Ebola May Persist In Semen For Nine Months
The Ebola virus may persist in some men's semen for nine months after they were initially infected, far longer than previously thought, according to preliminary research out Wednesday. The first long-term study of its kind, published in the New England Journal of Medicine, adds to growing evidence that Ebola can linger in the body, causing health problems for months or even years.

The findings raise new health concerns for the survivors of the Ebola epidemic that has ravaged West Africa since late 2013, killing more than 11,000 people in the deadliest outbreak since the virus was first identified in 1976.
AFP report continues:
"These results come at a critically important time, reminding us that while Ebola case numbers continue to plummet, Ebola survivors and their families continue to struggle with the effects of the disease," said Bruce Aylward, the World Health Organization's special representative on the Ebola response.
"This study provides further evidence that survivors need continued, substantial support for the next six to 12 months to meet these challenges and to ensure their partners are not exposed to potential virus."
In March, researchers published a study describing the case of a Liberian woman infected with Ebola through sex with a survivor -- six months after his infection was diagnosed.
"Before this case, the furthest into convalescence that Ebola virus had been isolated from semen was 82 days," said Armand Sprecher, an Ebola expert with Doctors Without Borders.
The first known case of sexual transmission of a virus within the Ebola family was documented in 1967 when a woman was infected with Marburg virus through sex with her husband, six weeks after he recovered, Sprecher added.
- Research findings -
A total of 93 men from Sierra Leone enrolled in the study to examine semen samples for the presence of Ebola virus genetic material.
The men joined the study between two and 10 months after they were infected with Ebola.
All those who were tested in the first three months after their illness showed positive results for Ebola in the semen.
Four to six months after diagnosis, 65 percent were positive.
About a quarter (26 percent) of those tested between seven and nine months were positive.
It remains unclear why some men retained fragments of Ebola virus and others did not.
Researchers are also unsure whether these trace levels could mean the men were still infectious to partners.
The US Centers for Disease Control and Prevention is conducting further tests to determine if the samples contained live, potentially infectious virus.
- Survivors struggle -
There are more than 8,000 male survivors of Ebola in Guinea, Sierra Leone and Liberia, and experts are urging them to use condoms until their semen has twice tested negative for Ebola.

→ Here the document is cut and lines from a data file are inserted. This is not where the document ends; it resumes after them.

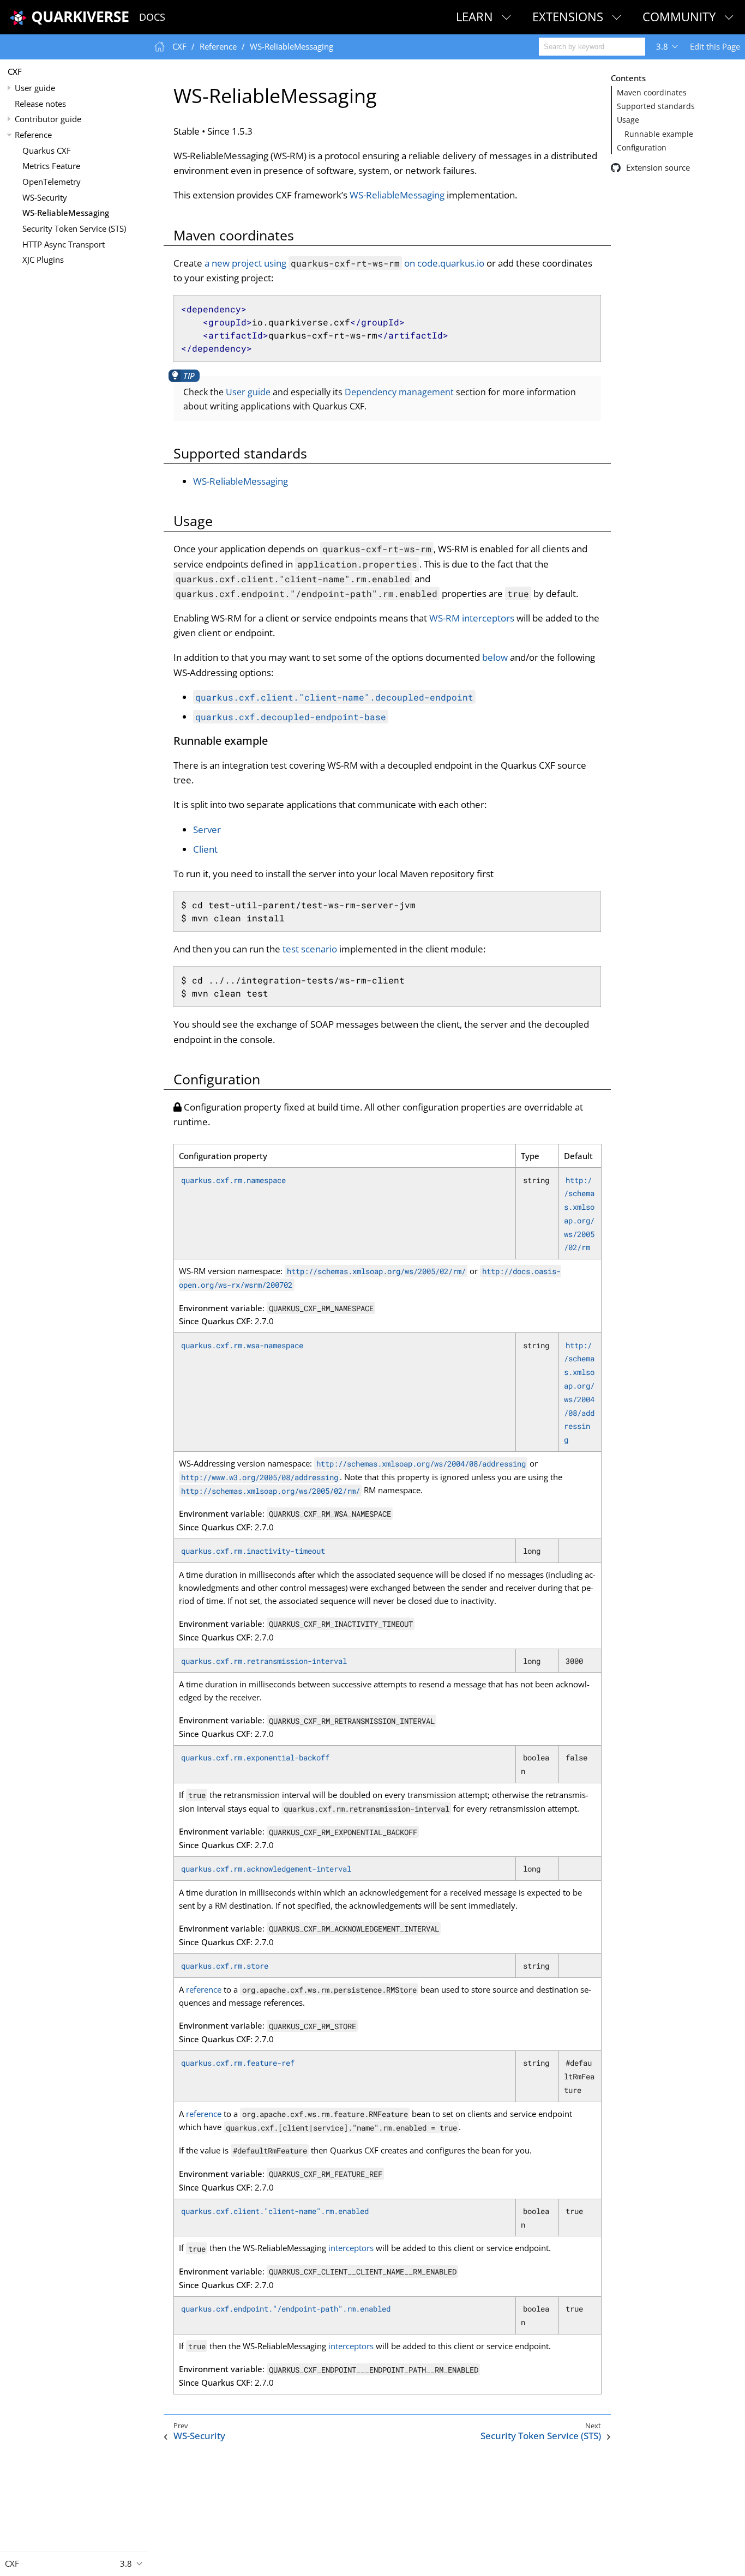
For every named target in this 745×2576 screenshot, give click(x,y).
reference (203, 1989)
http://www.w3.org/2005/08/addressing (259, 1477)
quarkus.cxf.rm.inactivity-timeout (253, 1551)
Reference (33, 135)
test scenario (310, 949)
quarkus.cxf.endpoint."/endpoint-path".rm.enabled (285, 2308)
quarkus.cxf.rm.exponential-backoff (255, 1757)
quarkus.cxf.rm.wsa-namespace (242, 1345)
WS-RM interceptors (471, 618)
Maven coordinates (652, 93)
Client (205, 849)
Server (207, 829)
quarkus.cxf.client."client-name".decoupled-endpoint (334, 697)
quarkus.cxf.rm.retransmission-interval (264, 1661)
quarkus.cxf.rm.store (224, 1965)
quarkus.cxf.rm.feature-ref (238, 2063)
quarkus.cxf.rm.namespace (233, 1179)
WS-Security (44, 197)
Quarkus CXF (46, 150)
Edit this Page (715, 46)
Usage (628, 120)
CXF (15, 71)
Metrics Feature (51, 166)
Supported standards (656, 106)
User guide (35, 88)
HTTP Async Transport (63, 244)
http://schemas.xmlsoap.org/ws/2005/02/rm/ (376, 1271)
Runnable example (658, 134)
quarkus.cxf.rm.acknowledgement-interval (266, 1868)
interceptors (351, 2247)
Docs (152, 16)
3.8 (662, 46)
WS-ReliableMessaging (65, 213)
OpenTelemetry (51, 182)
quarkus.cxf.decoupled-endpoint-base (290, 716)
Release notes (40, 104)
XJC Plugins (43, 260)
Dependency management (399, 392)
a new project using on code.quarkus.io (344, 263)
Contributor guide (48, 119)
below (495, 657)
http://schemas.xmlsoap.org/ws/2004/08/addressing (421, 1463)
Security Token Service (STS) (74, 228)
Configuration (641, 148)
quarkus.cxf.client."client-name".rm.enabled (275, 2211)
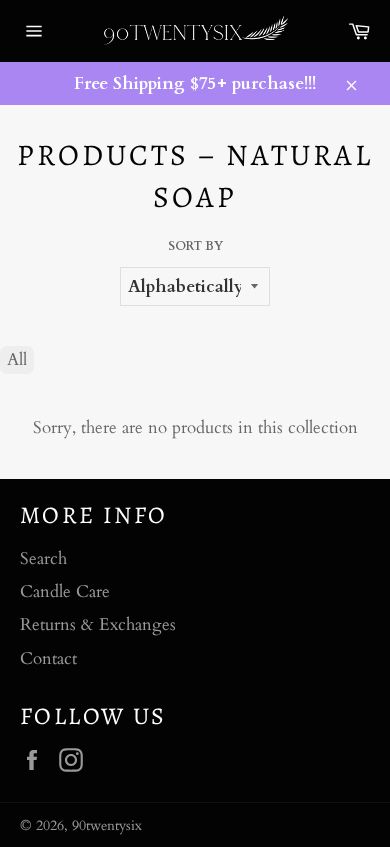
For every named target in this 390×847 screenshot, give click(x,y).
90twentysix (107, 826)
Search (43, 558)
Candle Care (65, 591)
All (17, 359)
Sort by (195, 246)
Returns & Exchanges (98, 624)
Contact (48, 658)
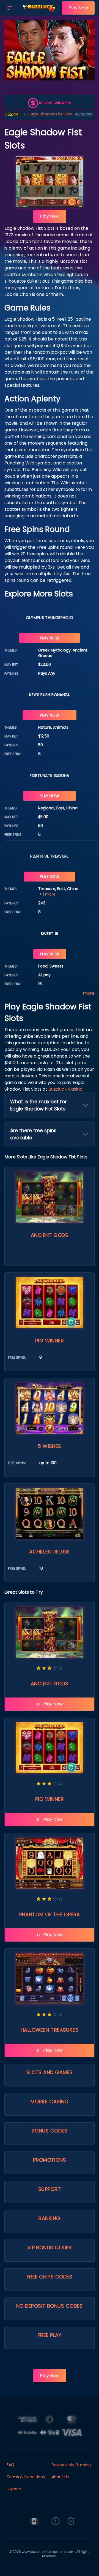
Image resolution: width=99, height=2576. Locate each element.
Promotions (49, 2159)
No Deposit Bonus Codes (49, 2305)
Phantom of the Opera (49, 1914)
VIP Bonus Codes (49, 2247)
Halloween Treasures (50, 2029)
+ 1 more (47, 894)
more (89, 993)
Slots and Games (49, 2072)
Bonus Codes (49, 2130)
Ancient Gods (49, 1235)
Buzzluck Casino (65, 1089)
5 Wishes (49, 1446)
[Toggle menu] (9, 7)
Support (49, 2189)
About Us (60, 2477)
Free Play (49, 2335)
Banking (49, 2218)
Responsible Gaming (71, 2464)
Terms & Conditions (26, 2477)
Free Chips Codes (49, 2276)
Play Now (78, 8)
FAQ (10, 2464)
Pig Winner (49, 1340)
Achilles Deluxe (49, 1551)
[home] (39, 12)
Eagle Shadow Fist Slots (29, 114)
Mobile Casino (49, 2101)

People who survive Ebola are considered cured once the virus is no longer detectable in the bloodstream, typically within weeks of infection.
An outbreak of Ebola in a given location can be declared over 42 days after the resolution of the last case, according to the World Health Organization.

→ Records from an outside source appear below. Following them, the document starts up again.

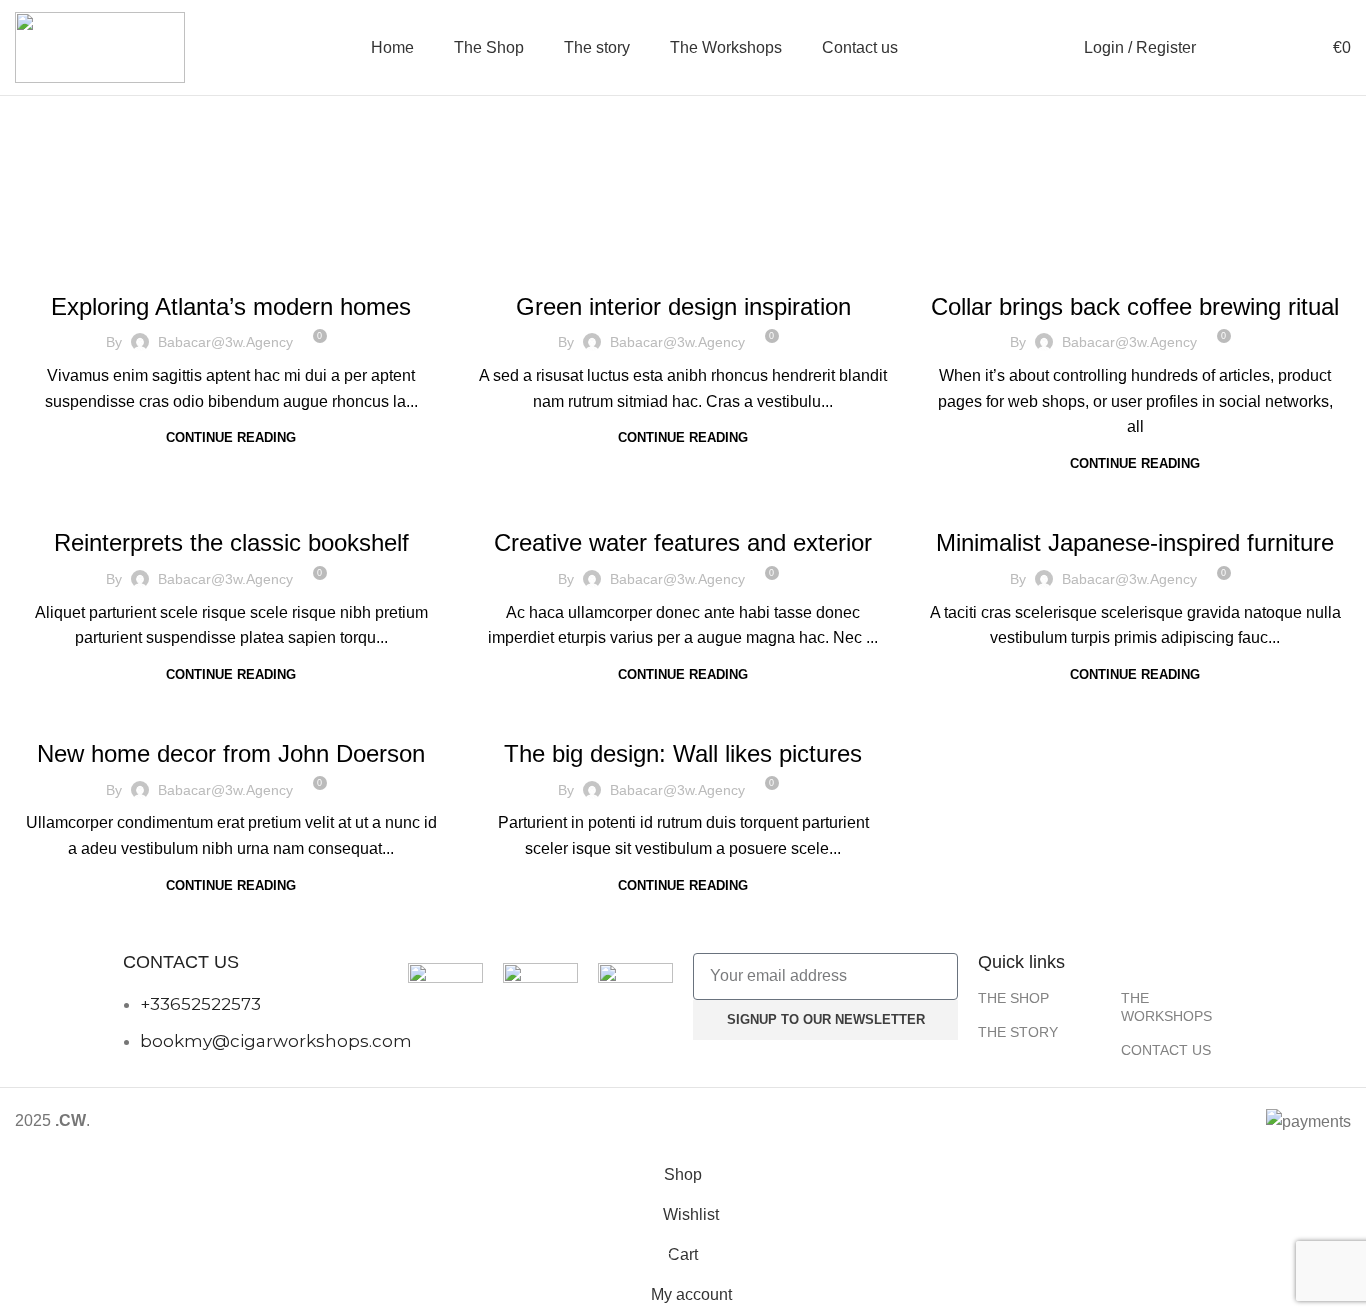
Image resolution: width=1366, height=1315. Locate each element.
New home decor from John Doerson (231, 753)
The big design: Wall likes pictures (683, 753)
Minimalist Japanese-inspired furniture (1135, 542)
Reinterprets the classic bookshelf (231, 542)
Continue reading (231, 437)
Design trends (231, 500)
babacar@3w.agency (225, 342)
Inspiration (683, 264)
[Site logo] (100, 46)
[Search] (1222, 48)
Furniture (1135, 264)
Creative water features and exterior (683, 542)
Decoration (231, 264)
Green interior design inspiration (683, 306)
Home (655, 191)
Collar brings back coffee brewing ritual (1135, 306)
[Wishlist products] (1297, 48)
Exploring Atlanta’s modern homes (231, 306)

But many experts now think that a period of increased surveillance and caution should extend to 90 days, or even longer.
"This is a highly important paper," said Susan McLellan, clinical associate professor of Tropical Medicine at Tulane University.

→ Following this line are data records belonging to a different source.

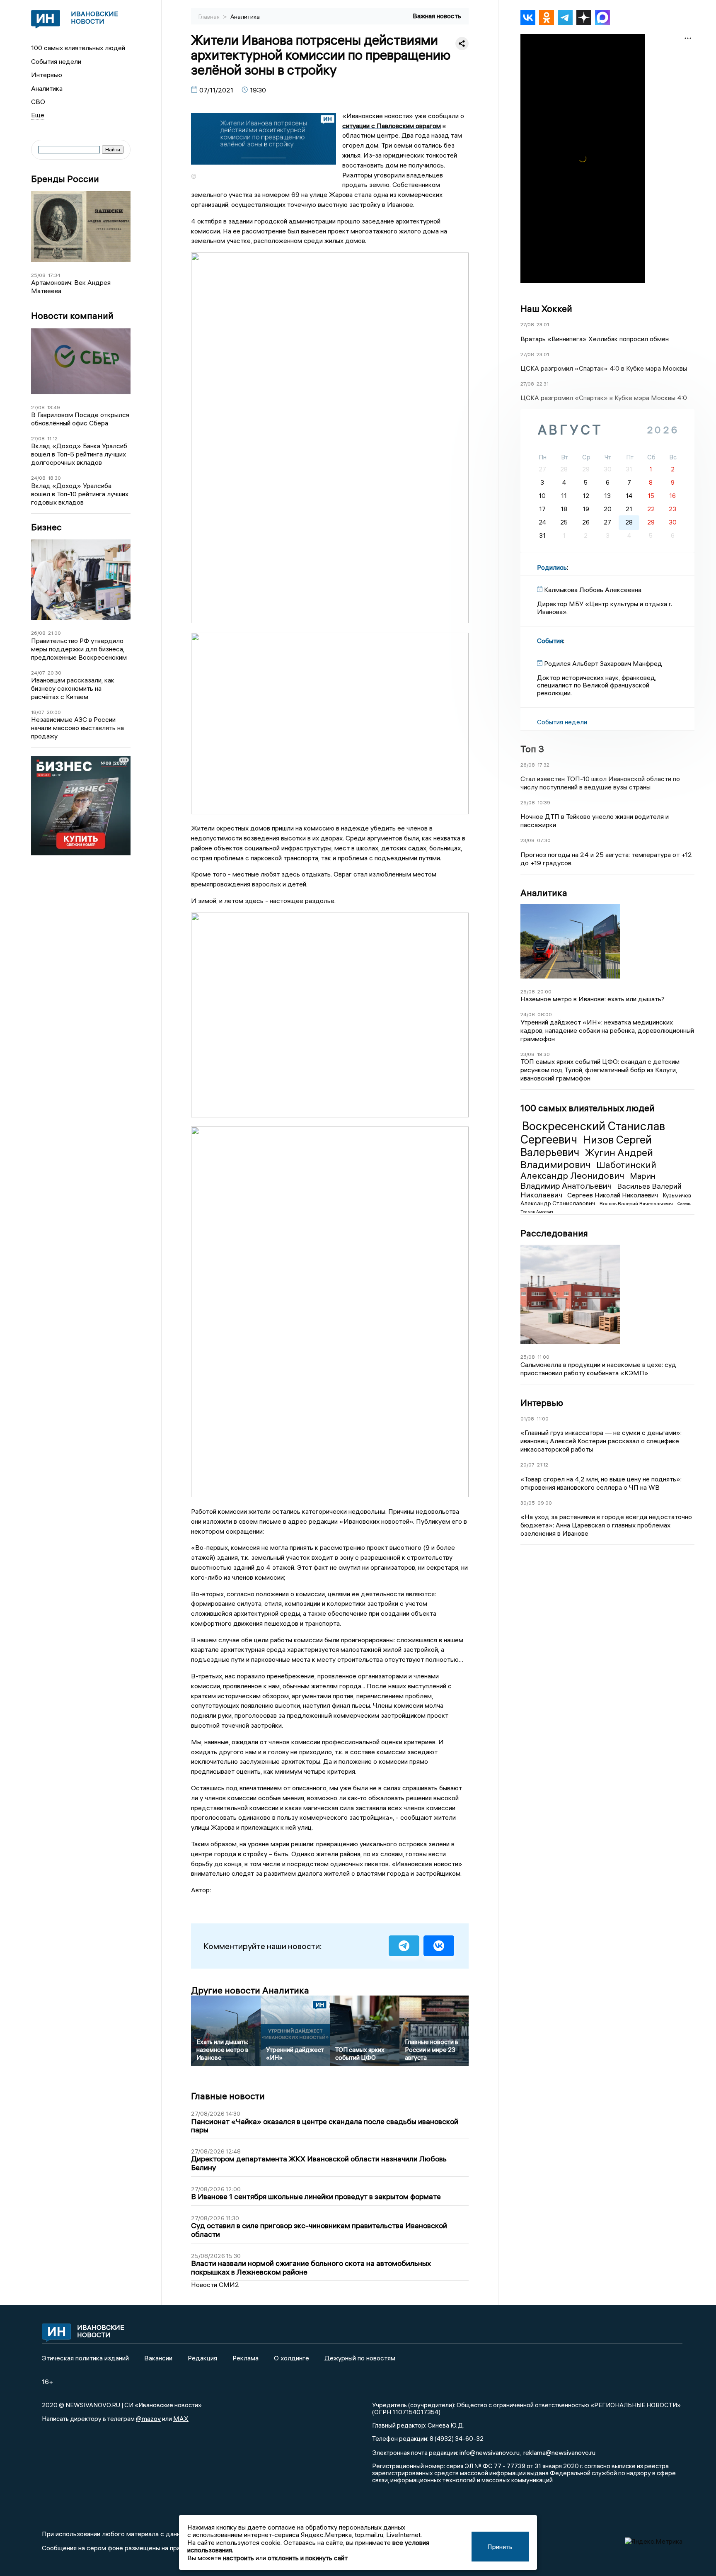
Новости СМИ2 (215, 2284)
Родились (552, 567)
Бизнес (46, 527)
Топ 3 (532, 749)
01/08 (527, 1418)
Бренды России (65, 179)
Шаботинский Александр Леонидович (588, 1170)
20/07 (527, 1465)
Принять (500, 2546)
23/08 (527, 840)
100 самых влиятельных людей (78, 48)
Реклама (245, 2358)
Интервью (46, 74)
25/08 (38, 275)
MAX (181, 2418)
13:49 (53, 407)
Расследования (554, 1233)
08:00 (544, 1014)
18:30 (54, 478)
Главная (209, 16)
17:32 (543, 765)
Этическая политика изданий (85, 2358)
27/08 (38, 407)
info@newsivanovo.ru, (490, 2452)
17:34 (54, 275)
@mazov (148, 2418)
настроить (238, 2558)
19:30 (543, 1054)
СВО (38, 101)
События (550, 640)
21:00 (54, 633)
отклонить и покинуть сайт (308, 2558)
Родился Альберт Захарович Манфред (603, 663)
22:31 (543, 384)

"It was known to some extent that the virus could persist in semen for a long time after it cleared from blood but we really didn't know how long."
The latest study was released just as a British nurse fell critically ill due to a resurgence of the Ebola virus, following her successful treatment in January.
"This virus is incredibly adept at hiding in places in our bodies considered immune privileged sites, places where we don't have a lot of surveillance by the immune system, such as the eyes and the testes," said Ilhem Messaoudi, associate professor of biomedical sciences at the University of California, Riverside.
"So even if you don't have the virus in your bloodstream it can be hiding out in these immune privileged sites and we need to be aware of that because it's setting the stage for potentially new outbreaks."